Thursday, May 15, 2008

GYI Israel continued...
March 12, 2008 (journal)

With the GYI Summit ending the evening before, it was now time to begin the 5-day Post-Conference Study Tour of Israel. It turned out that my roommate Nicky would also be on the same bus (#4 of 5 altogether) and that we also would be roommates in our hotel at the Dead Sea!
As we left the Regency hotel in Jerusalem, we didn’t leave Jerusalem itself just yet as our first stop was at ‘Yad Vashem’, the Holocaust Museum. The Holocaust left such an indelible mark on the Jewish people that the nation of Israel even created a law that such a museum would have to be constructed in remembrance of this incredibly great tragedy. Yad Vashem actually has a few different elements to it.

The first thing that was pointed out to us was a number of trees on the site with plaques next to them honoring 22,111 Gentiles (Oskar Schindler is one) who had something to do with helping Jews escape the Holocaust. We then headed into a hall of remembrance for the 1,100,000 children ages 1 hour to 18 years that died. We walked through a room of darkness, candles and mirrors and as we walked through, names, ages and countries of these young victims were read, echoing through the room. Just as I was about to exit the room, I heard the name of a child who was 9 years old and immediately my thoughts went to Kameron as tears came to my eyes. The horrors of the Holocaust being inflicted on innocent children is too much to take….
At the Holocaust Museum, Yad Vashem, our guide shares about this sculpture depicting Janusz Korczak, who tried unsuccessfully to save the children of his Warsaw orphanage.
After this we spent 1 ½ hours in the museum itself. It is not only an incredibly well done factual experience explaining all of the factors over many years that led to the Holocaust but there are also repeated video testimonies scattered throughout the museum experience where now older Jewish men and women tell their stories of horror and escape; most of them recalling for the first time these horrific experiences from their childhood. It’s hard to explain the impact this all has on you because it doesn’t seem that it could possibly be real somehow and that it could have happened within the past 70 years. It also forces me to come face to face with my own German heritage and the fact that this happened at the hands of German people; a few people in the group asked me how it all made me feel in light of that….sobering to say the least.
At Yad Vashem, a remembrance room that has the names of each of the death camps tiled into the floor.

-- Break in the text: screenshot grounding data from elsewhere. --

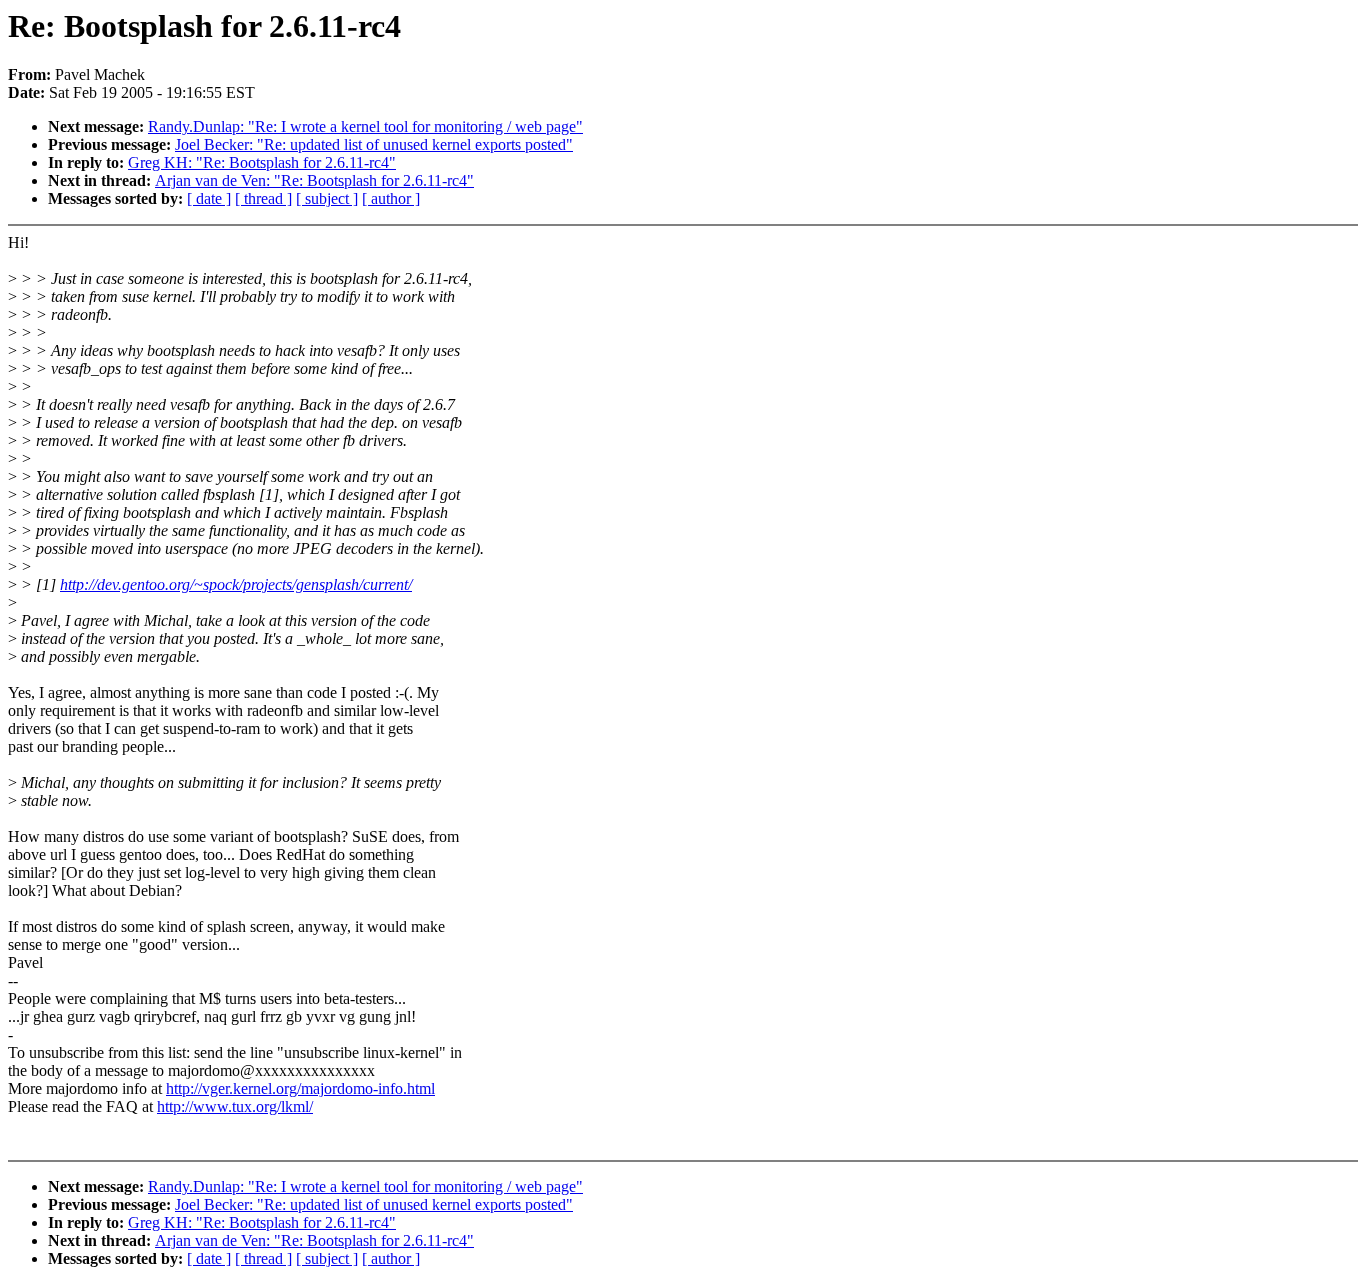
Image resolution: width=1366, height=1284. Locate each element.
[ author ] (391, 198)
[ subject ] (327, 198)
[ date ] (209, 198)
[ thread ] (263, 198)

From Yad Vashem we headed to a shopping mall with a food court (we had stopped there in the previous week as well) and went to a Falafel stand; it’s pretty good stuff! After lunch, we stopped at an incredible community that basically lived underground and we walked through the tunnels/caves which had been below their homes. The rock in that area is so soft that it is quite easy to scrape away and these people carved out an immense existence underground.
An ancient underground community in the south of Israel; birds were kept in these holes and their waste used for fertilizer.
We then started to head south to the Dead Sea passing through the Valley of Elah where the confrontation of David and Goliath took place; we even had a couple people on the bus act it out as it was read! Shortly after this, we began our descent of over 500 meters to our hotel on the shores of the Dead Sea; a really nice place with a spa, Jacuzzis and even a Dead Sea water pool.